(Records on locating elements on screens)
........
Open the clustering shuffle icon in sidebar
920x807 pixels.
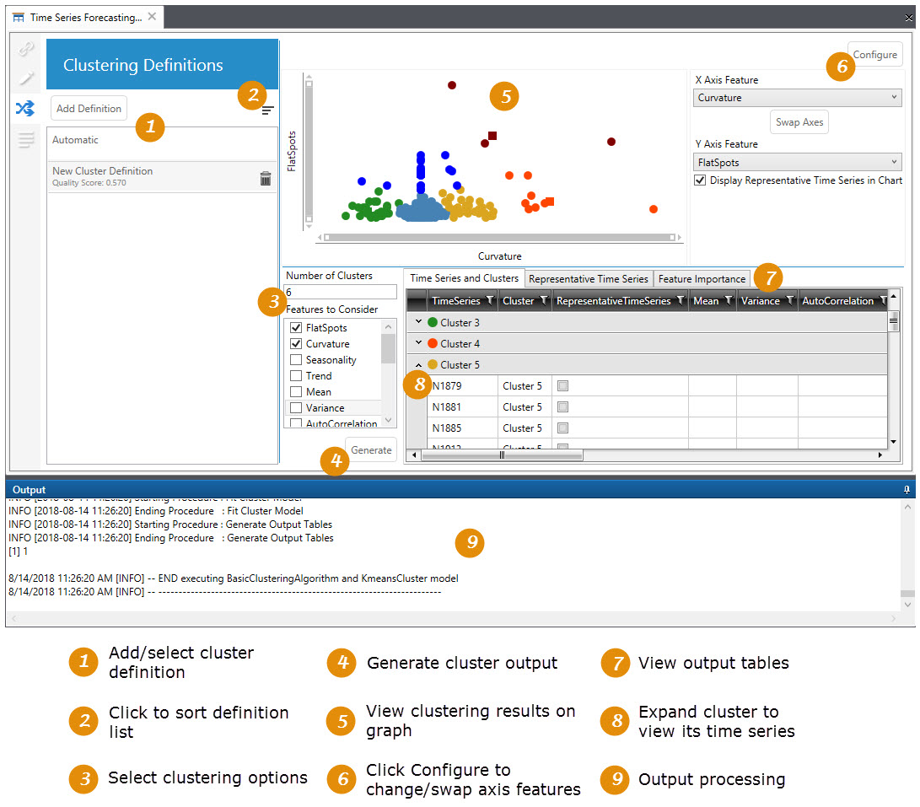coord(26,108)
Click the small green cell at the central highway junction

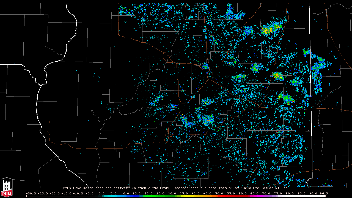coord(205,67)
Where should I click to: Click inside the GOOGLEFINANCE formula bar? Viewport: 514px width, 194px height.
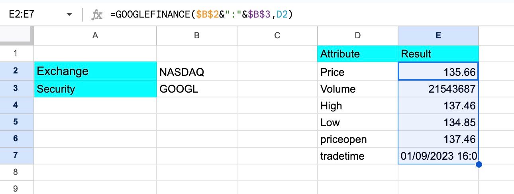pos(279,15)
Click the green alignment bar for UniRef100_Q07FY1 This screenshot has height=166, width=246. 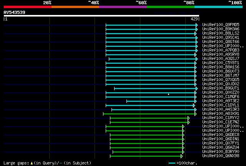point(146,144)
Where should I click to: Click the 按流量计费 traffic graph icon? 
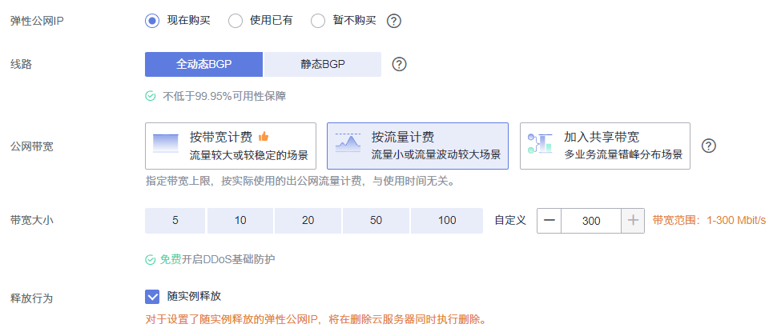348,145
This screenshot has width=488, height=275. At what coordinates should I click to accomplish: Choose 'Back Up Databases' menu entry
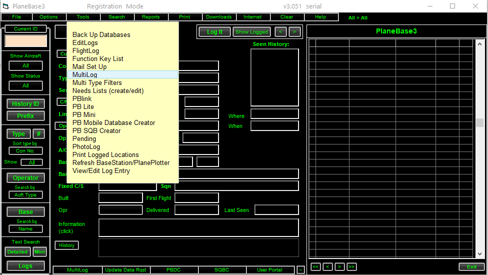(x=101, y=35)
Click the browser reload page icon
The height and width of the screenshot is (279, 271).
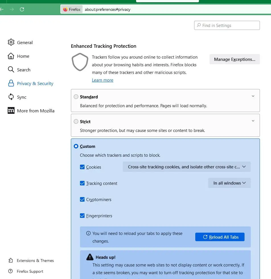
........
▶ **Written problem**
Rewrite the records from the line that contains "Where should I click to: Click the" through the end of the records, replacing "icon" with "button" and leaving everything else unchanged. Omit the pictures from your answer.

▶ **Task answer**
Where should I click to: Click the 按流量计费 traffic graph button? 
348,145
This screenshot has width=488, height=275. At what coordinates should I click to accomplish: Choose 'Back Up Databases' menu entry
(x=101, y=35)
Click the browser reload page button
The height and width of the screenshot is (279, 271).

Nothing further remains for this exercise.